ゲーム購入後、凝り性の一刀は、数時間をかけて自分自身に見えなくもない顔を設定し、攻略サイトを参考に、最適な初期設定や、取得スキルの順番を決めて、ようやく始まった冒険は──彼を虜にした。
日本のゲームにはない斬新なドギツイ表現や、ところどころに散りばめられたシニカルなジョーク。
自由度の高いシナリオ。
序盤ではグロテスクな表現に辟易したものの、次第に慣れていき、洋ゲー特有のグラフィックに隔意を持っていた一刀でもハマるほどのゲーム性、中毒性を有していた。
隠密行動の緊張感。狙撃、殲滅戦のカタルシス。
使いにくいが面白い、火炎放射器やミサイルランチャーの豪快さ。
レアアイテムが取得できたときの達成感。
調子に乗って背後の敵に気付かず、あやうく死にかけたときの焦燥感。
話相手の及川が苦笑するほど、一刀は熱中していた。
さらに、本編クリア後に追加シナリオも購入することになったが、彼に後悔はなかった。
数ヶ月かけて、あらかたの冒険をやりつくした一刀が今遊んでいるのは、剣やナックルなどの近接武器によるガチンコ戦闘である。
近接武器は敵からのダメージを食らいやすいため、体力や防御力が低い序盤では向いていない。
それゆえ、中・遠距離武器であるピストル、ライフル、マシンガンなどを好んで使っていたのだが、冒険しきった今は、それまであまり使っていなかった武器の、操作スキルを磨こうとしていた。
起動すると時間が止まり、落ちついて敵を狙える便利機能『V.A.T.S』も、今では使用せずに、難敵デスクローを素手で倒せるほどになっていた。
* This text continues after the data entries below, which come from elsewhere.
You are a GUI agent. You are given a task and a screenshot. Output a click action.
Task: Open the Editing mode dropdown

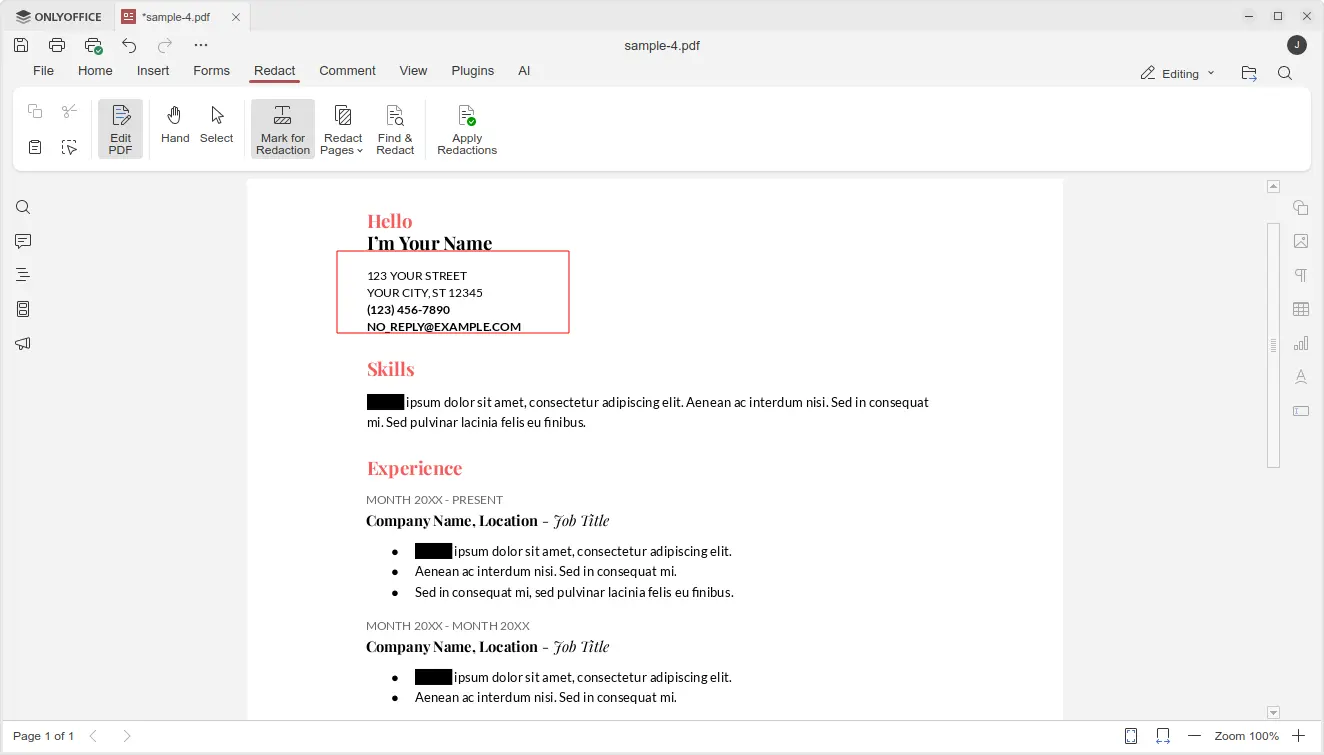click(x=1178, y=73)
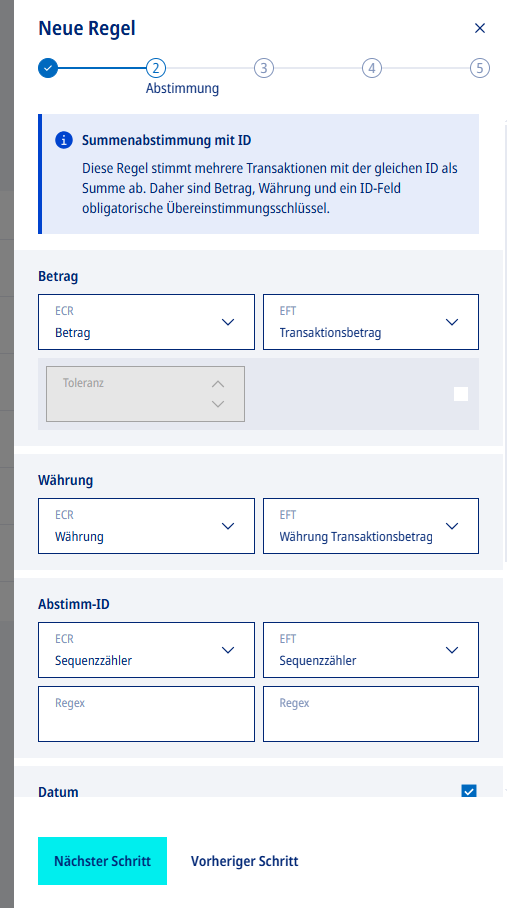
Task: Go back via Vorheriger Schritt
Action: [x=245, y=861]
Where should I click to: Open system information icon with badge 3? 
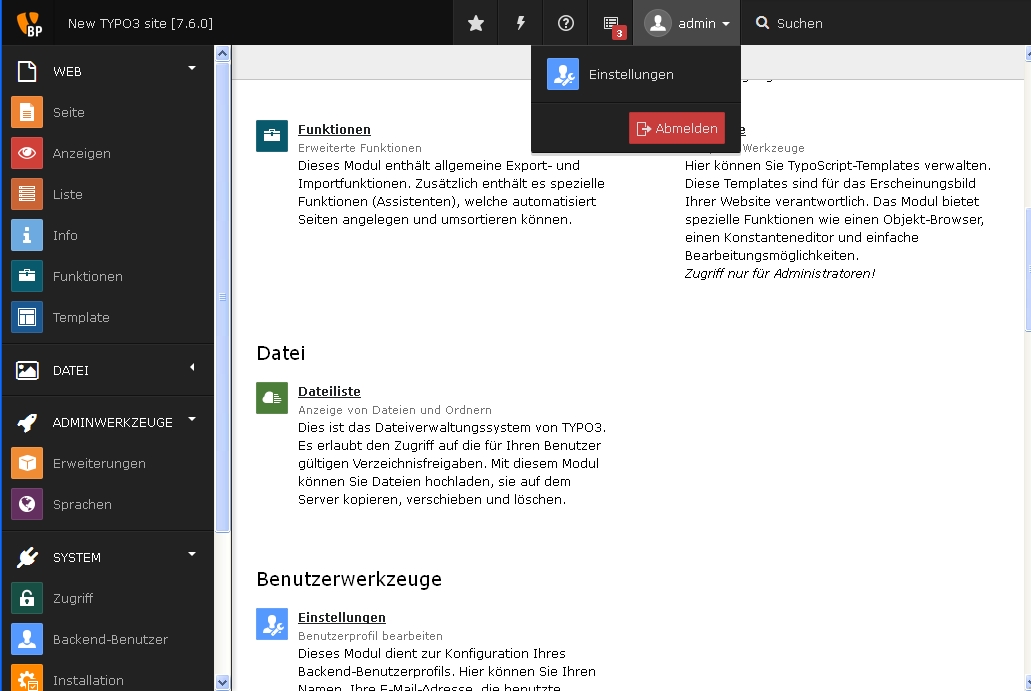(x=612, y=23)

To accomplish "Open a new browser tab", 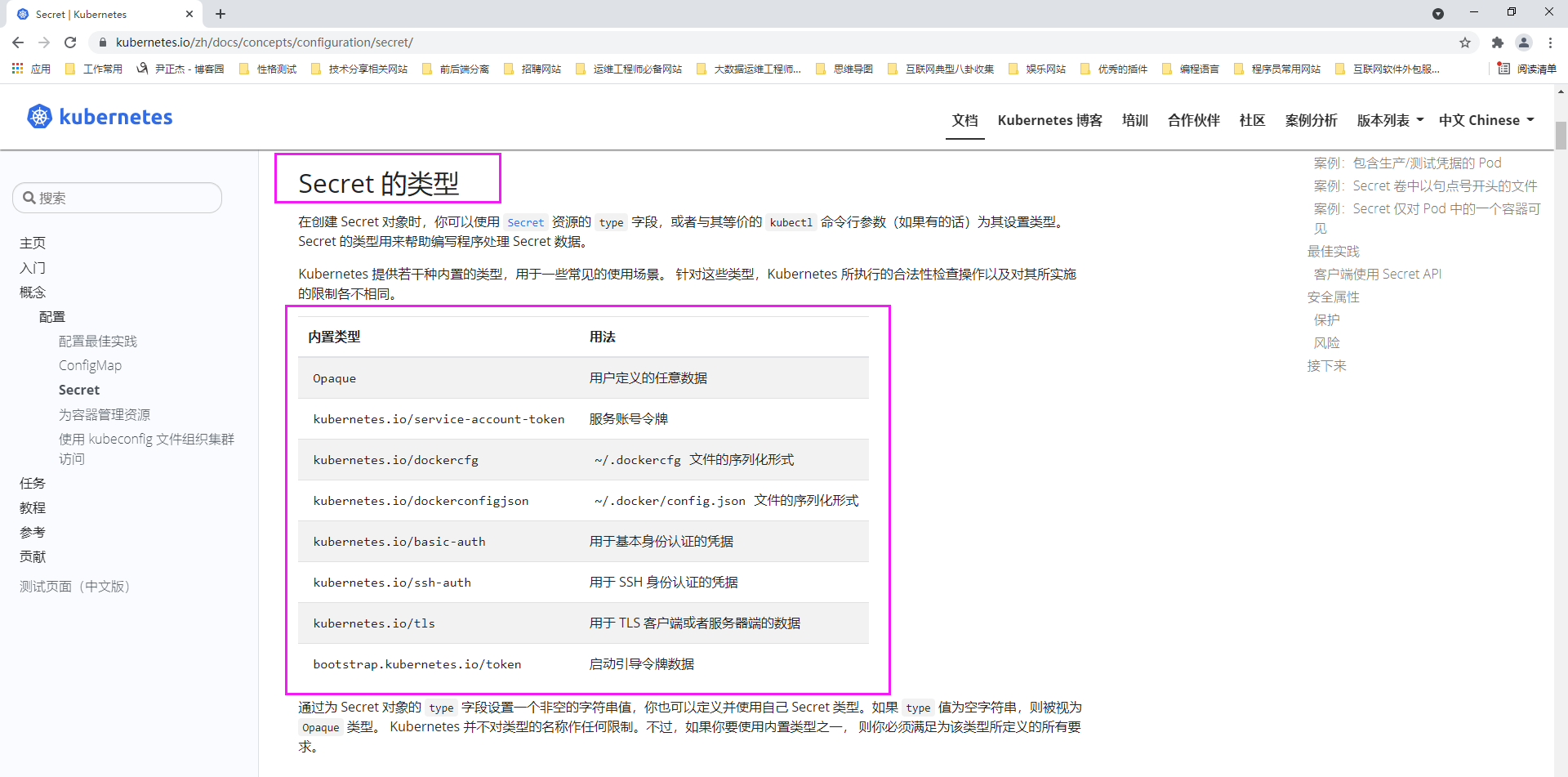I will click(220, 14).
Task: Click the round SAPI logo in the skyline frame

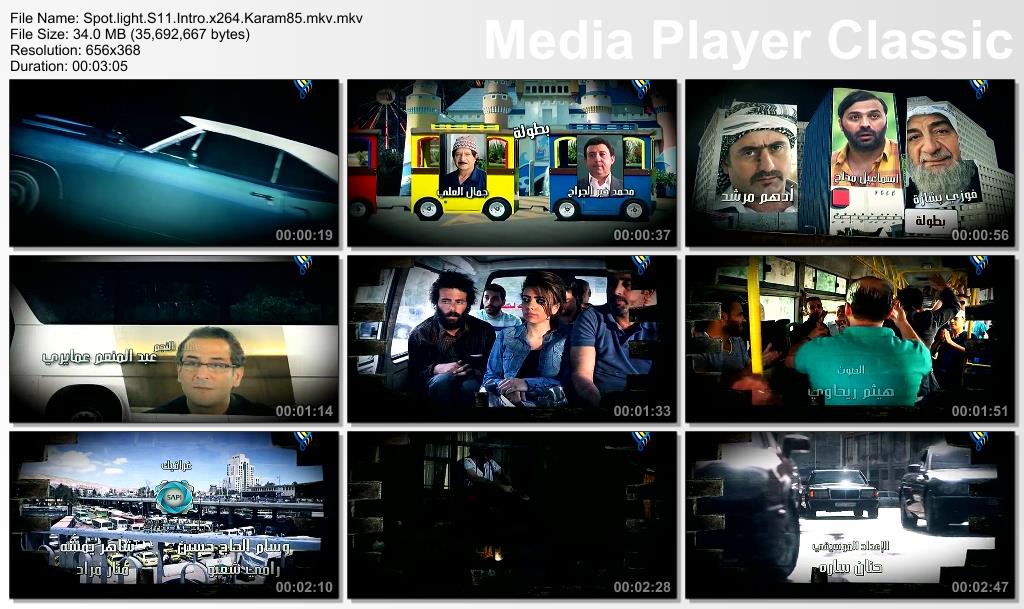Action: (174, 497)
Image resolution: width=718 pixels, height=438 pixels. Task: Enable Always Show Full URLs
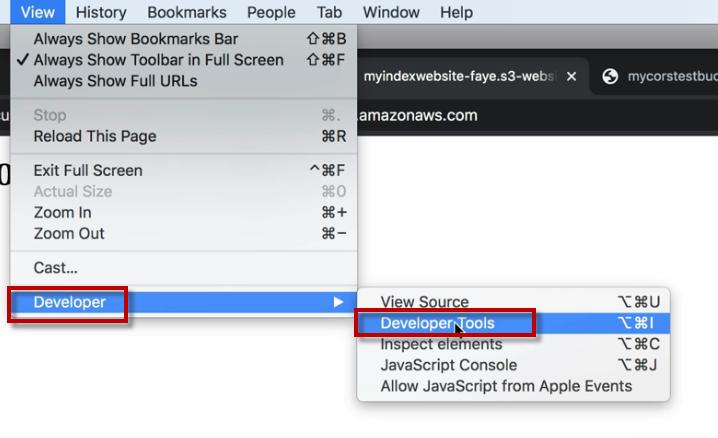point(115,81)
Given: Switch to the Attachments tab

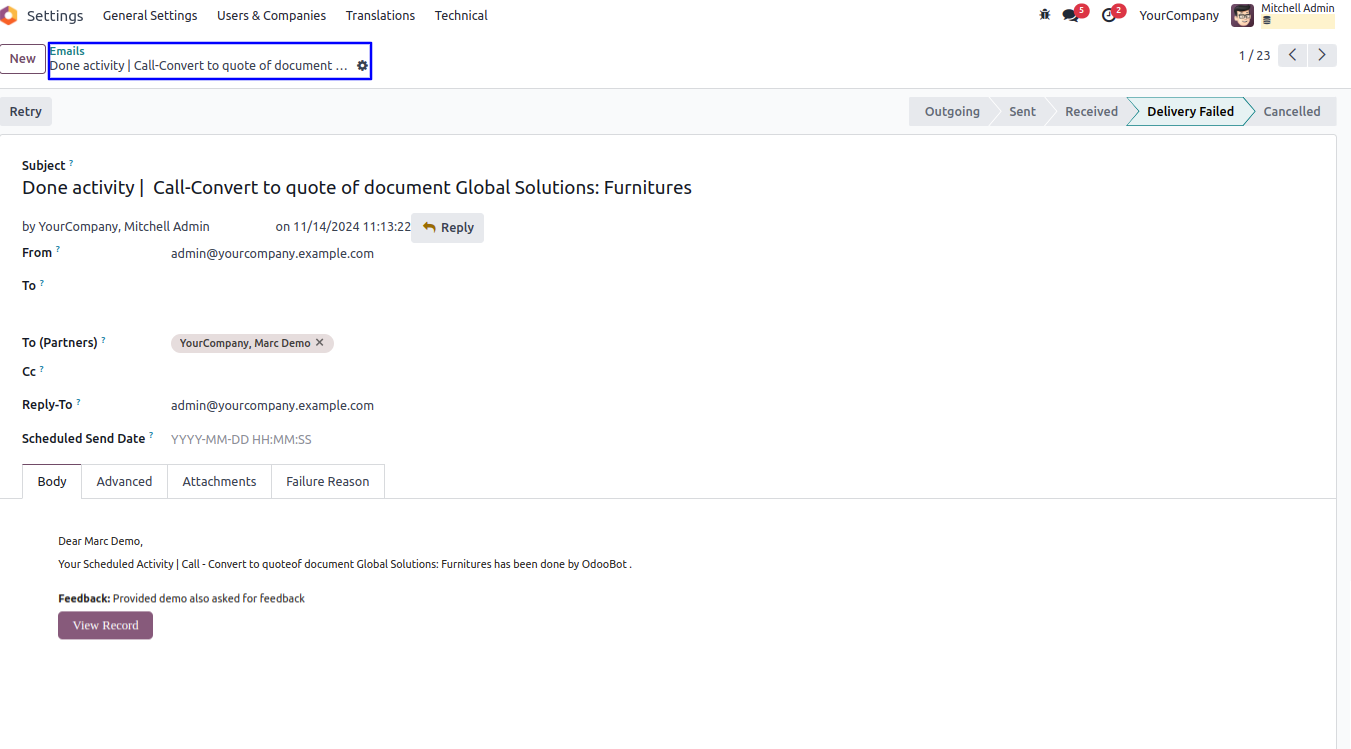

苦戦の口直しとばかりに、レイダーどもをいじめて、本拠地であるメガトンの町に戻ろうとしたとき、──画面が止まった。
(ちっ、“また”フリーズかよ……)
一刀にとっては驚くほどの現象でもないが、いまいましいことは確かである。思わず舌うちが出る。
このゲームにも短所は数多くあるのだが、その中でも最大級なのが、この頻発するフリーズ現象だろう。
シナリオが進めば進むほど、踏破マップが多くなるほど、フリーズしやすくなるのだ。
さらに残念なことに、修正パッチも出ておらず、メーカーも出す気が無いので、ユーザとしてはセーブをこまめに行い、リスク対策をするしかない。
「ふぁ~あ」
2度目の大あくびで、さすがに眠気に耐えきれなくなった事を自覚する一刀。
フリーズも起きたことであるし、いつもの電源オフの手順を踏もうとした、そのとき。
──カッ!
目がくらむようなまばゆい閃光が、一刀の視界を占領した。
体感時間としては1秒くらいだったが、突然の怪奇現象にしばらく呆然とした後、思い出したように慌てた声を上げた。
「な、なんだ?」
強烈な光を直視したにしては、不思議な事に、目に残像が残っていなかった。もっとも、彼は慌てていて、そのことに気付いていないが。
(気のせい、じゃないよな……落雷だったのか……?)
ようやく気が落ち着き始めたところで、落としていないはずのプレステ3の電源が落ちているのに気づく。
少し焦りながら電源を入れて、故障していないかどうかを確認した。
(よかった。電源は付く。ゲームデータは大丈夫……セーブデータは、と…………あれ?……え?)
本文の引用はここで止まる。